§ **WORK TO COMPLETE**
Take the line with "Task: Sort by the Valid To column header" and every line after it in the entries below, and set them down exactly, without any pictures.

**** RECORDS TO USE ****

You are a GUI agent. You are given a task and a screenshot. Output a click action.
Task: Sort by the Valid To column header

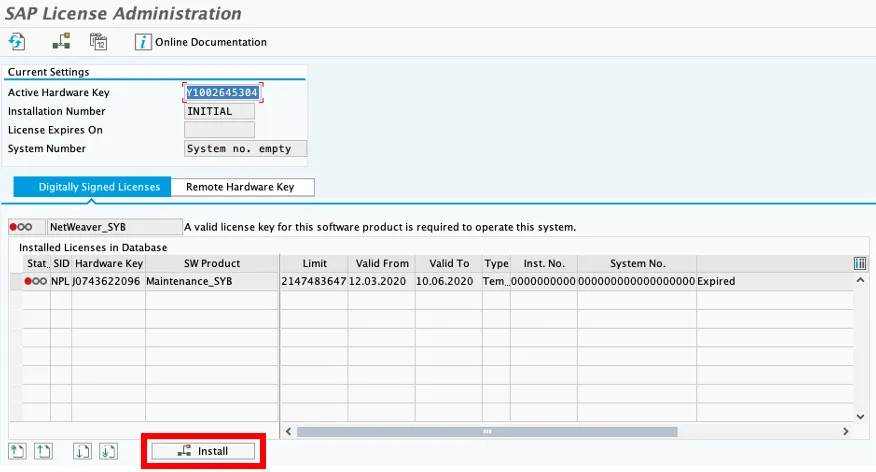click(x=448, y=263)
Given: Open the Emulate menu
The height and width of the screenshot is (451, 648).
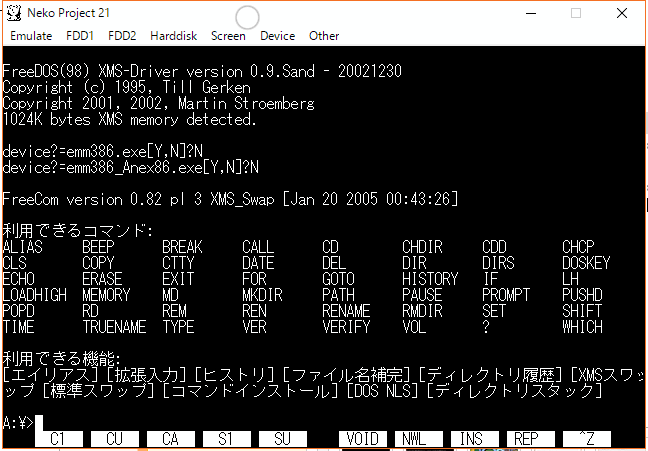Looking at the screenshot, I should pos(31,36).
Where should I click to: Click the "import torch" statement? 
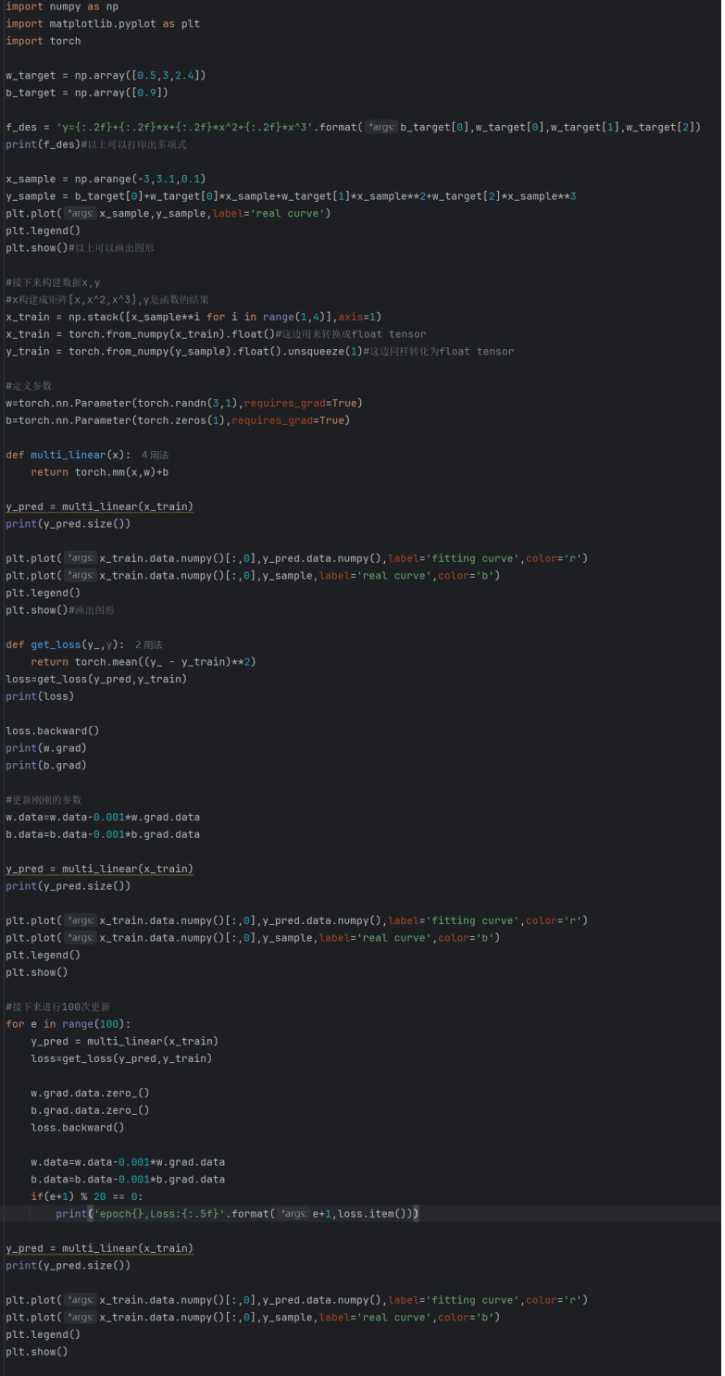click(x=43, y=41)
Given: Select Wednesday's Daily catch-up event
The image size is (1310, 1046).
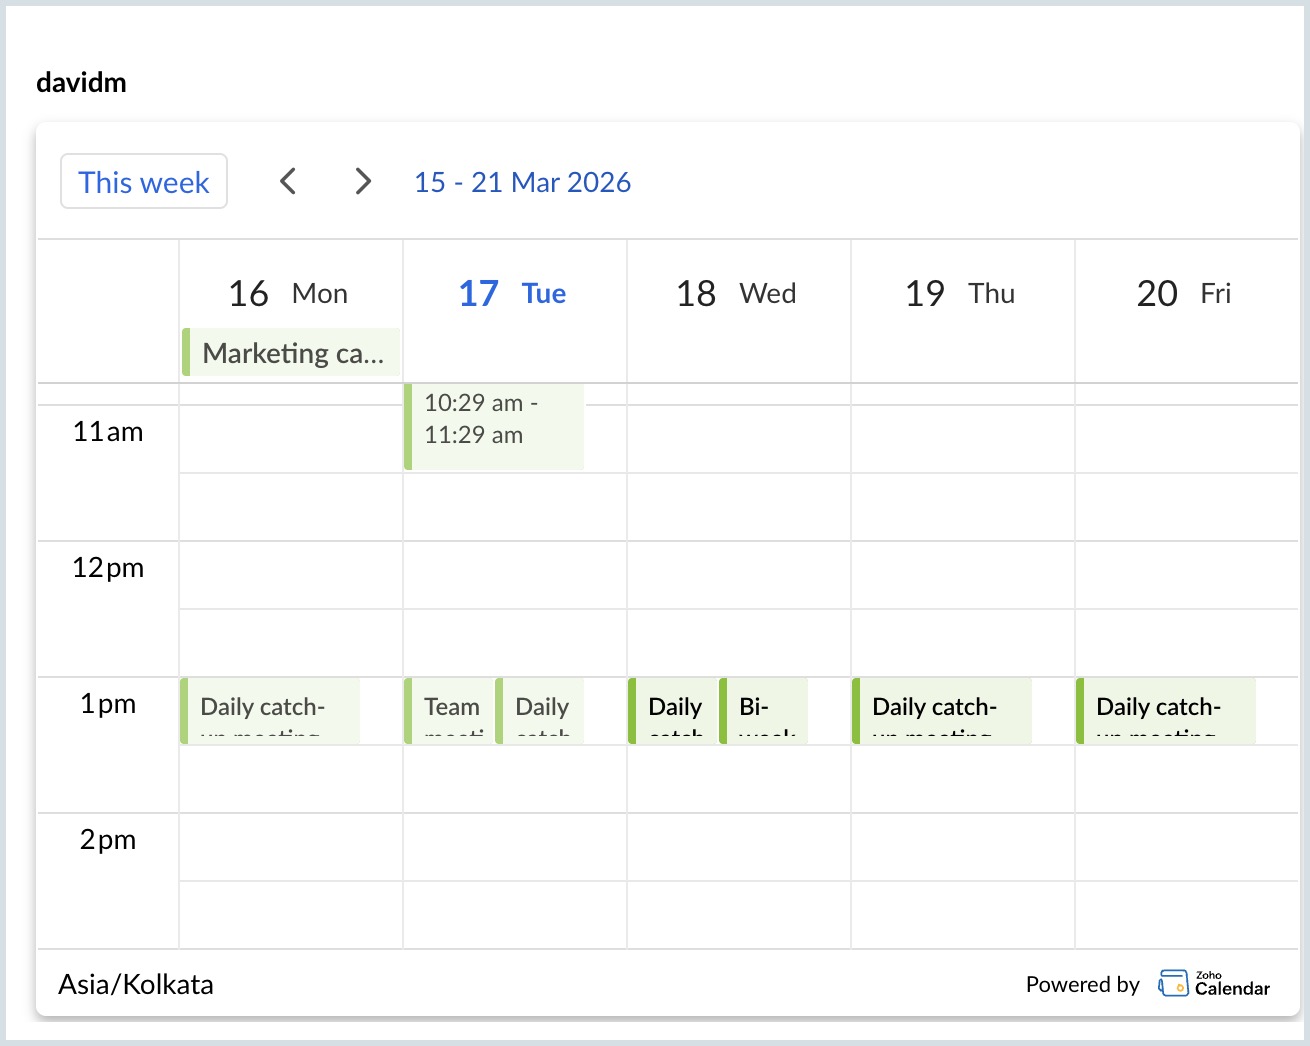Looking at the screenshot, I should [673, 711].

****

§ **ANSWER TO THIS EXERCISE**
Task: Sort by the Valid To column header

click(x=448, y=263)
Given: Open the Emulate menu
The height and width of the screenshot is (451, 648).
Looking at the screenshot, I should pos(31,36).
Where should I click to: Click the "import torch" statement? 
click(x=43, y=41)
Given: Select Wednesday's Daily catch-up event
The image size is (1310, 1046).
Looking at the screenshot, I should [673, 711].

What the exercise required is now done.